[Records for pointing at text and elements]
□ □ □

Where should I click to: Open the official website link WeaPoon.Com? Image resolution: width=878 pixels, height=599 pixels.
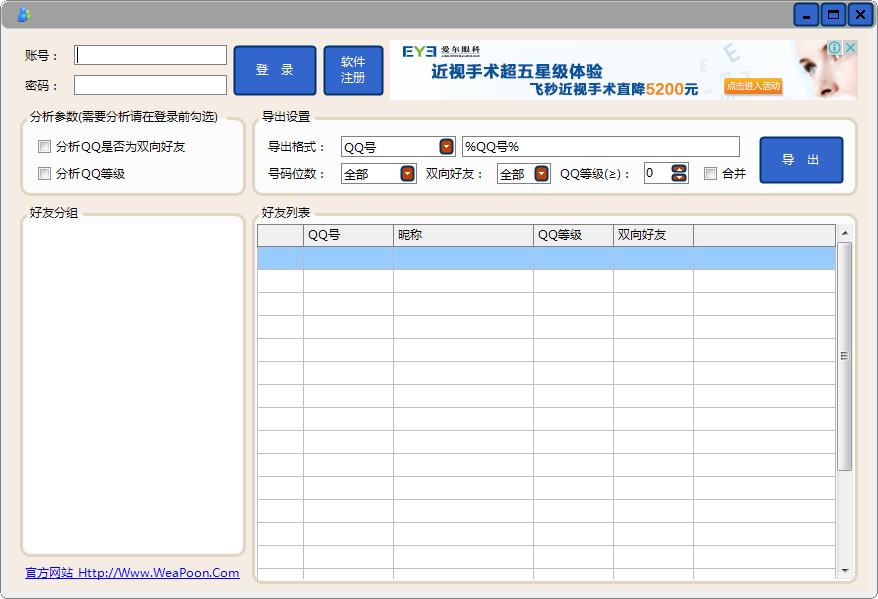coord(132,573)
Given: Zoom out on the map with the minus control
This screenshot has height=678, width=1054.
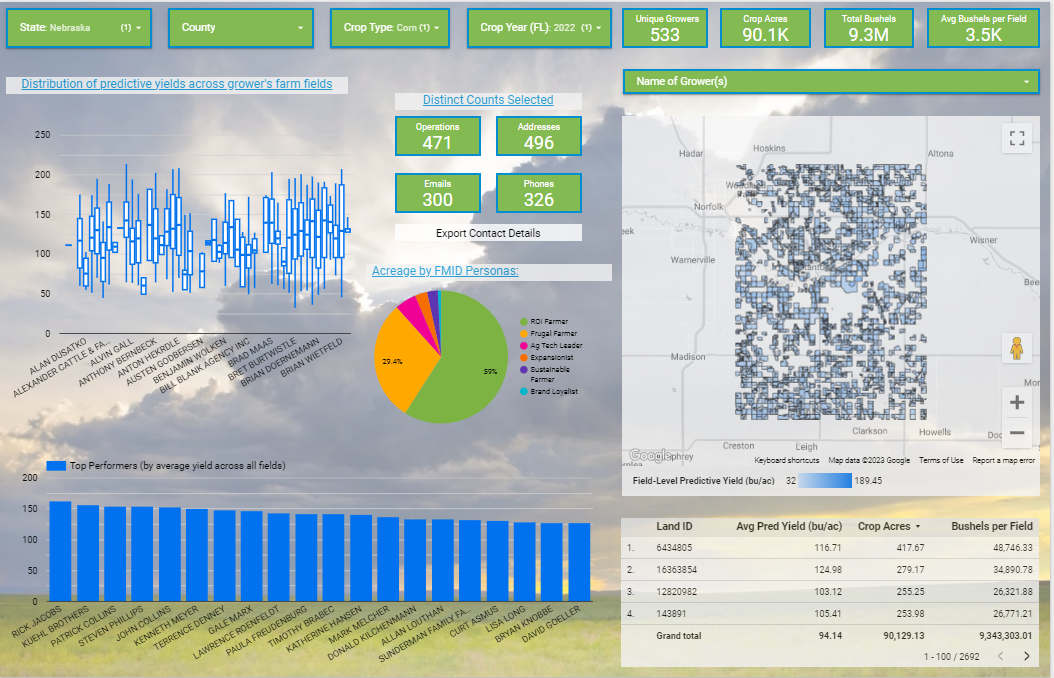Looking at the screenshot, I should point(1016,433).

□ □ □

**EXERCISE PROMPT**
Arrange every line of the listing above as a numbered list, skipping any blank lines. Leave the pictures out of your answer.

**RESPONSE TO THIS TASK**
1. Where should I click to: Open the official website link WeaPoon.Com? Image resolution: width=878 pixels, height=599 pixels.
2. coord(132,573)
3. Given: Zoom out on the map with the minus control
4. This screenshot has height=678, width=1054.
5. Looking at the screenshot, I should point(1016,433).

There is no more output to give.